ADR-034: Multi-Pod Health Registration

Status

Proposed

Date

2026-03-23

Context

The current /api/v1/health endpoint (PR #69) probes a hardcoded list of upstream services via env-var-configured addresses:

_UPSTREAM_SERVICES: list[tuple[str, str, str]] = [
    ("Primary Orchestrator", "APME_PRIMARY_ADDRESS", "127.0.0.1:50051"),
    ("Native Validator",     "NATIVE_GRPC_ADDRESS",  "127.0.0.1:50055"),
    ...
]

This works for single-pod and local daemon deployments where all services share localhost. It breaks in multi-pod topologies (ADR-012) because:

Unknown pod count. The gateway cannot enumerate N engine pods from static env vars. Each pod is a self-contained stack (Primary + validators + Galaxy Proxy), and pods are created/destroyed dynamically by an orchestrator.
No registration path. ADR-005 rejected etcd/service-discovery for the single-pod case. That decision is correct within a pod (fixed ports, known services), but does not address the between-pod problem: how does the gateway know which pods exist?
Health is unidirectional. The gateway currently pulls health by probing addresses it already knows. In a multi-pod world, the gateway has no addresses to probe until pods announce themselves.
ADR-020 already established a push channel. Engine pods push ScanCompleted/FixCompleted events to the gateway's Reporting service via gRPC. Extending this channel with a heartbeat is a natural, low-cost addition.

Forces in tension

ADR-005: No service discovery infrastructure (etcd, Consul) — still correct
ADR-012: Scale pods, not services — pods must self-announce to a central aggregation point
ADR-020: Engine → gateway push model already exists for events — reusable for health
Operational simplicity: Operators should not have to manually configure pod addresses in the gateway

Decision

Push-based registration with TTL and selective pull verification.
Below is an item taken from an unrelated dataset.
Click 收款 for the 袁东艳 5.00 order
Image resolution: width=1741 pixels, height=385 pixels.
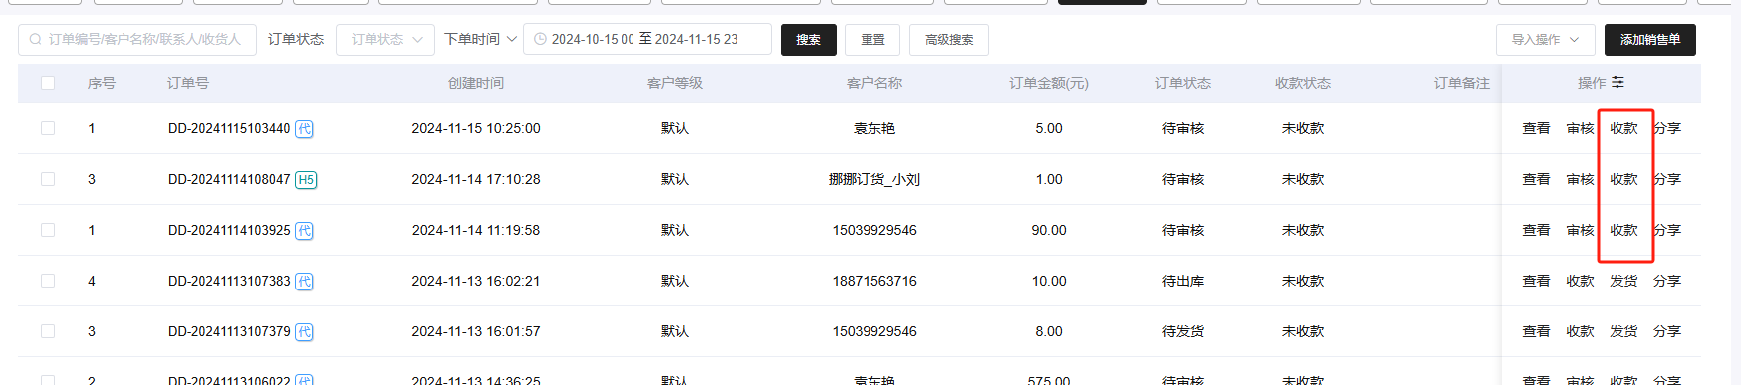tap(1624, 128)
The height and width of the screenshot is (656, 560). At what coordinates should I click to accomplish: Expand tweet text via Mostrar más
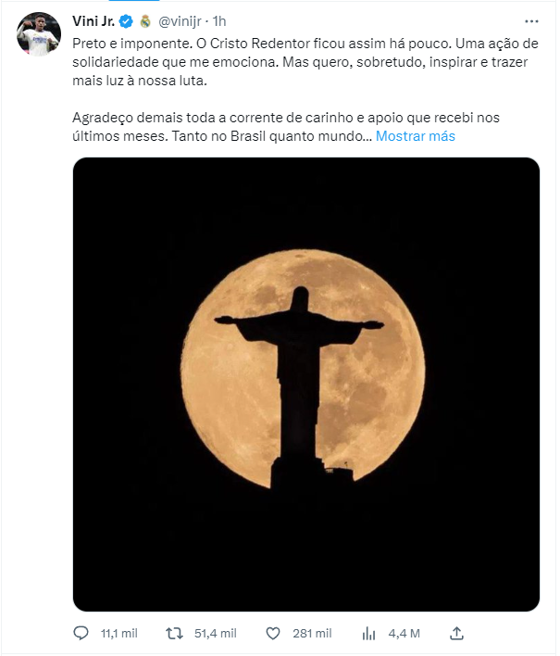click(416, 136)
Engine pods announce themselves to the gateway via periodic heartbeat messages over the existing gRPC Reporting channel. The gateway maintains a registry of known pods with TTL-based expiry. On health queries, the gateway returns the registry and optionally probes pods nearing TTL expiry.

Design

                         heartbeat (10s interval)
┌──────────────┐   ────────────────────────────────▶  ┌──────────────────┐
│ Engine Pod 1 │    PodHeartbeat{pod_id, services,    │                  │
│              │     started_at, version, load}       │     Gateway      │
└──────────────┘                                      │                  │
                                                      │  ┌────────────┐ │
┌──────────────┐   ────────────────────────────────▶  │  │  Registry  │ │
│ Engine Pod 2 │                                      │  │  (TTL=30s) │ │
└──────────────┘                                      │  └────────────┘ │
                                                      │                  │
┌──────────────┐   ────────────────────────────────▶  │  GET /health     │
│ Engine Pod N │                                      │  → all pods      │
└──────────────┘                                      └──────────────────┘

Heartbeat message

message PodHeartbeat {
  string pod_id       = 1;  // stable identifier (hostname or UUID)
  string version      = 2;  // apme-engine version
  map<string, string> services = 3;  // name → address (e.g. "primary" → "10.0.1.5:50051")
  google.protobuf.Timestamp started_at = 4;
  float cpu_load      = 5;  // optional: enables future load-aware routing
}

// Added to Reporting service
rpc PodHeartbeat(PodHeartbeat) returns (ReportAck);

Gateway registry

In-memory dictionary keyed by pod_id, storing the latest heartbeat + received timestamp
Entries expire after TTL (default 30s, configurable)
Expired entries are pruned lazily on health queries and periodically by a background task
No persistent storage needed — pods re-announce on restart

Health endpoint behavior

Scenario	Behavior
Single pod (current)	Falls back to static `_UPSTREAM_SERVICES` list when registry is empty — fully backward-compatible
Multi-pod	Returns all registered pods with per-service health status from the last heartbeat
Pod nearing TTL	Gateway optionally does an on-demand gRPC probe to distinguish "slow heartbeat" from "actually dead" before marking unavailable
Pod crash	TTL expires → pod removed from registry on next prune cycle

Engine-side integration

The GrpcReportingSink already runs a background health loop every 10s. The heartbeat piggybacks on this loop:

async def _health_loop(self) -> None:
    while True:
        await asyncio.sleep(_HEALTH_INTERVAL_S)
        await self._probe()
        if self._available:
            await self._send_heartbeat()  # new: announce to gateway

No new connections, no new dependencies. The heartbeat uses the same gRPC channel and stub.

Alternatives Considered

Alternative 1: Pure pull (gateway probes registered addresses)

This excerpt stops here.